La muerte del Che Guevara en Bolivia y la destrucción de su movimiento guerrillero fueron un duro golpe a los partidarios de esta forma de lucha. No obstante, los focos insurreccionales fueron apareciendo en varios países de la región. Los más destacados fueron las Fuerzas Armadas Revolucionarias (FAR) dirigidas por Carlos Olmedo (1944-1971) en Paraguay, el Movimiento de Izquierda Revolucionaria (MIR) capitaneado por Miguel Enríquez (1944-1974) en Chile, el Ejército de Liberación Nacional (ELN) conducido por Guido “Inti” Peredo (1937-1969) en Bolivia, el Movimiento de Liberación Nacional-Tupamaros (MLN-T) liderado por Raúl Sendic (1925-1989) en Uruguay y el Ejército Revolucionario del Pueblo (ERP) acaudillado por Mario “Roby” Santucho (1936-1976) en Argentina. Todos ellos fueron asesinados por las respectivas fuerzas de seguridad salvo Sendic, quien durante catorce años estuvo preso en condiciones inhumanas hasta que fue indultado estando muy enfermo. Se trasladó a París donde falleció por causa de una crisis cardíaca provocada por una dolencia neurológica. Los especialistas que lo trataron en Francia no descartaron que el origen de la enfermedad que lo llevó a la muerte radicara en los años de torturas y cautiverio que había pasado en la cárcel.

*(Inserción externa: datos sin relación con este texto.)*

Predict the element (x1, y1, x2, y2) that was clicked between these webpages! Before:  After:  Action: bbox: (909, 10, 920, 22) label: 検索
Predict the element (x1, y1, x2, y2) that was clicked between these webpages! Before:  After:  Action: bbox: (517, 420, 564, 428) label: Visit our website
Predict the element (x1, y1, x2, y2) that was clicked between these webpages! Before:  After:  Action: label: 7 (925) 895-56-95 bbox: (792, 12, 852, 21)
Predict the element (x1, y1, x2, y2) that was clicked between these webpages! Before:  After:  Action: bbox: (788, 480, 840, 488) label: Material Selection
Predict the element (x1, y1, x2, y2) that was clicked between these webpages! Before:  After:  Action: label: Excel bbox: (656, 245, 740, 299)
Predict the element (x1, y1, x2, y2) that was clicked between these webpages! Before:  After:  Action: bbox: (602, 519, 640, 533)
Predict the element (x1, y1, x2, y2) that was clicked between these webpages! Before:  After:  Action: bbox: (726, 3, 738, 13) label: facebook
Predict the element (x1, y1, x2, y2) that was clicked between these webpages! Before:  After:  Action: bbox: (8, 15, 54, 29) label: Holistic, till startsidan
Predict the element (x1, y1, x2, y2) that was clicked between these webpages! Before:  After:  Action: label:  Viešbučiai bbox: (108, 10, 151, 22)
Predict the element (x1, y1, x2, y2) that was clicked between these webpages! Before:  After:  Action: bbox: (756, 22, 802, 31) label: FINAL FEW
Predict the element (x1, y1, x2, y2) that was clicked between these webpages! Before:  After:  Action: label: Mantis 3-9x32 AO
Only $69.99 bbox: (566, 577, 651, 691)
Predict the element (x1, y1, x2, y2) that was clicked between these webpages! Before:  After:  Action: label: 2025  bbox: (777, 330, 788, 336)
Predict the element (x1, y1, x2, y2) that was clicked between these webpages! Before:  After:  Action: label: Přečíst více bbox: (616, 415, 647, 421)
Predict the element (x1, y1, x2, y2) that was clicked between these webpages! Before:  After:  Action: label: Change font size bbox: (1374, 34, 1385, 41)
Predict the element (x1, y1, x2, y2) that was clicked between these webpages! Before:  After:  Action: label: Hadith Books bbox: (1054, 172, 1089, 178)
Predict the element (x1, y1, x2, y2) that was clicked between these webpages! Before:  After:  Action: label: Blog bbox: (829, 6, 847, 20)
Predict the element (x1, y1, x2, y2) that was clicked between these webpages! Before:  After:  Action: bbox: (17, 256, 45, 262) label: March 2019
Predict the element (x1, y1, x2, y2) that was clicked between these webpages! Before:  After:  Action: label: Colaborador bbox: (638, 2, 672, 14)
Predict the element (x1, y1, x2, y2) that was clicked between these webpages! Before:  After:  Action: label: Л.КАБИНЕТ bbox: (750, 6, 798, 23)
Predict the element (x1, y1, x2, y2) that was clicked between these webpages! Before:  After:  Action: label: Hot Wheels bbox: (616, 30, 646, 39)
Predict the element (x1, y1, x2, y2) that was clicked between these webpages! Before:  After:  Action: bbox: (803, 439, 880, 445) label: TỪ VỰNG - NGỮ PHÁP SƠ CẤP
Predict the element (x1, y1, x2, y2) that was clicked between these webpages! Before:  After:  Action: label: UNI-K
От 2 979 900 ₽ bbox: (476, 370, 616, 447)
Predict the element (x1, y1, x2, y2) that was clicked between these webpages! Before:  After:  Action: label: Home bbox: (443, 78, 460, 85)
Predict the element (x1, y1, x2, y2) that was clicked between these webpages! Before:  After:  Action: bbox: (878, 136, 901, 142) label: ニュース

Los objetivos de estos movimientos revolucionarios eran lograr inculcar el socialismo, construyendo frentes de masas en todas las esferas sociales y clases subalternas con el propósito de agudizar las contradicciones de clase y preparar, así, la insurrección ante la inevitable resistencia que opondrían las clases dominantes. Por otro lado, con el triunfo electoral en 1970 de la Unidad Popular en Chile, que llevó a la presidencia al socialista Salvador Allende (1908-1973), se abrieron nuevas expectativas en algunos sectores de la izquierda que sostenía la vía político-electoral para llegar al poder. La democracia, a través del sufragio, parecía ser la vía mediante la cual era posible someter a los designios populares a las clases dominantes en América Latina. Esta situación generó una rápida reacción del presidente de Estados Unidos Richard Nixon (1913-1994), quien impulsó el Golpe de Estado en 1973 a manos del general Augusto Pinochet (1915-2006) apoyado por la CIA.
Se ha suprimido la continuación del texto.